> [To do]:
Please output the lines of the data below as a JSON list of strings, starting at the line that contains "Confirm with the OK button" and ending at the line that contains "Action: (x=18, y=314)", both included. Give one string per line and leave out any blank lines.

> [Listed records]:
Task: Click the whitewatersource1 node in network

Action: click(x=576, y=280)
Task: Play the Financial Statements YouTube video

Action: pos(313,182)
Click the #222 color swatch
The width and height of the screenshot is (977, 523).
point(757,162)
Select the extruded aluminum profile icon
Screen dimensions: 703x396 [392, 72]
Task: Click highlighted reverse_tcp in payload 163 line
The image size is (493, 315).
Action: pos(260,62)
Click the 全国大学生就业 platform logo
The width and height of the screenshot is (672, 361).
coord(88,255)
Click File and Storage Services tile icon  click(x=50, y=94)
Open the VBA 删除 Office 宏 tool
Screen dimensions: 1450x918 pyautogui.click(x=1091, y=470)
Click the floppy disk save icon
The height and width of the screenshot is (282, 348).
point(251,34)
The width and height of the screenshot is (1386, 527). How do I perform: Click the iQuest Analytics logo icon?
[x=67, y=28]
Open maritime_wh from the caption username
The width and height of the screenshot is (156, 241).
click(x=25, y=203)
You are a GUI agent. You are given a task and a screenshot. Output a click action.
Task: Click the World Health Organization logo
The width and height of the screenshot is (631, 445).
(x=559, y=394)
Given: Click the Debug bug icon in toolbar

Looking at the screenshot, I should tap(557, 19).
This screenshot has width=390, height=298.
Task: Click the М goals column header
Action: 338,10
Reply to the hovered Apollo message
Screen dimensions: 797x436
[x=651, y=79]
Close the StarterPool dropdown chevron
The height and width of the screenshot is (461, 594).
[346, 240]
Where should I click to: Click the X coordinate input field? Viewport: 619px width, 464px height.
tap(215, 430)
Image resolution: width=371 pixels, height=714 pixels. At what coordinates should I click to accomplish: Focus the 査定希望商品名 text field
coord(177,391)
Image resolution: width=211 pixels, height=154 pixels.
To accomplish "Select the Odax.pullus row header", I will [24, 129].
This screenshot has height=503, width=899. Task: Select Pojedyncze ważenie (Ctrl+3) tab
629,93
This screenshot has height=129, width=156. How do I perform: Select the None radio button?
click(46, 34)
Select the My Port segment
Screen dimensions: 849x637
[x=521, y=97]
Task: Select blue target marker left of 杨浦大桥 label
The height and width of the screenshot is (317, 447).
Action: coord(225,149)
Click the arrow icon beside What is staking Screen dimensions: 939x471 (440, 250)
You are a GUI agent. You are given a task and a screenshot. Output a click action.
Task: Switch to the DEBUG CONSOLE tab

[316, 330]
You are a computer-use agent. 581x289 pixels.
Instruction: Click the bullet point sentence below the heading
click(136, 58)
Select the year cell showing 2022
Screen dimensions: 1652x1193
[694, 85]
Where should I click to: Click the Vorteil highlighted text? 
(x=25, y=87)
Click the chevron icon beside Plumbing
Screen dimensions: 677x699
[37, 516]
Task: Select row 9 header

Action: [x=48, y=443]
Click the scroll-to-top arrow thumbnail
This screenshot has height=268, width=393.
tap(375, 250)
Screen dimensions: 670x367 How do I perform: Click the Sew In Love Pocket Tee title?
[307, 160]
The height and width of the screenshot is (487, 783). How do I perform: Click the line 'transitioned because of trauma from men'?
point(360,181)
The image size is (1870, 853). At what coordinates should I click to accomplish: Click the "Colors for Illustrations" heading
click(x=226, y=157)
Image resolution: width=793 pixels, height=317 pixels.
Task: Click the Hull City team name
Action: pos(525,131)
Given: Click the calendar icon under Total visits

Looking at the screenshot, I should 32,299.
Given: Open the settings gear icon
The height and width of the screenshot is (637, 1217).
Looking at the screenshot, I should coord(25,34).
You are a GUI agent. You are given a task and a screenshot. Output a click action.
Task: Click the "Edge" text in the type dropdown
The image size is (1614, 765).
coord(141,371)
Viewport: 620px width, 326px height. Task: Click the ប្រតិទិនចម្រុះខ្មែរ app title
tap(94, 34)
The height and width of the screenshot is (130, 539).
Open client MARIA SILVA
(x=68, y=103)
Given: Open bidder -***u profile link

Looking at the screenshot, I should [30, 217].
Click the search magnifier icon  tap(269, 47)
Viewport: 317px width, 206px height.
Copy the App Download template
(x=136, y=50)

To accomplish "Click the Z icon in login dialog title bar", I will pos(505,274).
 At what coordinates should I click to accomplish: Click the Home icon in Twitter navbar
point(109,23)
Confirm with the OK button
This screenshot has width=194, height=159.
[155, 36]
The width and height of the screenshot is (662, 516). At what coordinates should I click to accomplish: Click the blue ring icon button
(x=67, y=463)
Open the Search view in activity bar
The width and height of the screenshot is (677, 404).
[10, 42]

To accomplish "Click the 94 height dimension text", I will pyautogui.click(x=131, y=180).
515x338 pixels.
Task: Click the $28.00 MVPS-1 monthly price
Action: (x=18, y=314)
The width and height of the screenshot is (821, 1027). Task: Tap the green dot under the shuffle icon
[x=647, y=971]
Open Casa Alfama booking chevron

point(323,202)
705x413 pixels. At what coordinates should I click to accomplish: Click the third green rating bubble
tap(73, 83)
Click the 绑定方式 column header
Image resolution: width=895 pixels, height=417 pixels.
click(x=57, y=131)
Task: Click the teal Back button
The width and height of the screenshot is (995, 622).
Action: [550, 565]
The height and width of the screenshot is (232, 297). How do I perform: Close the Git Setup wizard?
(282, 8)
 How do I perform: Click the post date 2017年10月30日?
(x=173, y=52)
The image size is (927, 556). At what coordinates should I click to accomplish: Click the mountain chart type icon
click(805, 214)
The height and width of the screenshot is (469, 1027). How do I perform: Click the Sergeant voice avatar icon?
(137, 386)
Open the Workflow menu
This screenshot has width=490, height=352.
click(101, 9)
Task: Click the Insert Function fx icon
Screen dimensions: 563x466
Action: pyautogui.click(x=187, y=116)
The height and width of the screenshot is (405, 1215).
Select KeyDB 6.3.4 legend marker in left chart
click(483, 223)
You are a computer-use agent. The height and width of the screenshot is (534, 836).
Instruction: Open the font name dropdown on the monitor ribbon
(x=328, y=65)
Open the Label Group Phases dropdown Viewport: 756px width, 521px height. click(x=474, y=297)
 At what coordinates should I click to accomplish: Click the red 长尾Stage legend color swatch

> [Expected output]:
[
  "Confirm with the OK button",
  "This screenshot has width=194, height=159.",
  "[155, 36]",
  "The width and height of the screenshot is (662, 516). At what coordinates should I click to accomplish: Click the blue ring icon button",
  "(x=67, y=463)",
  "Open the Search view in activity bar",
  "The width and height of the screenshot is (677, 404).",
  "[10, 42]",
  "To accomplish \"Click the 94 height dimension text\", I will pyautogui.click(x=131, y=180).",
  "515x338 pixels.",
  "Task: Click the $28.00 MVPS-1 monthly price",
  "Action: (x=18, y=314)"
]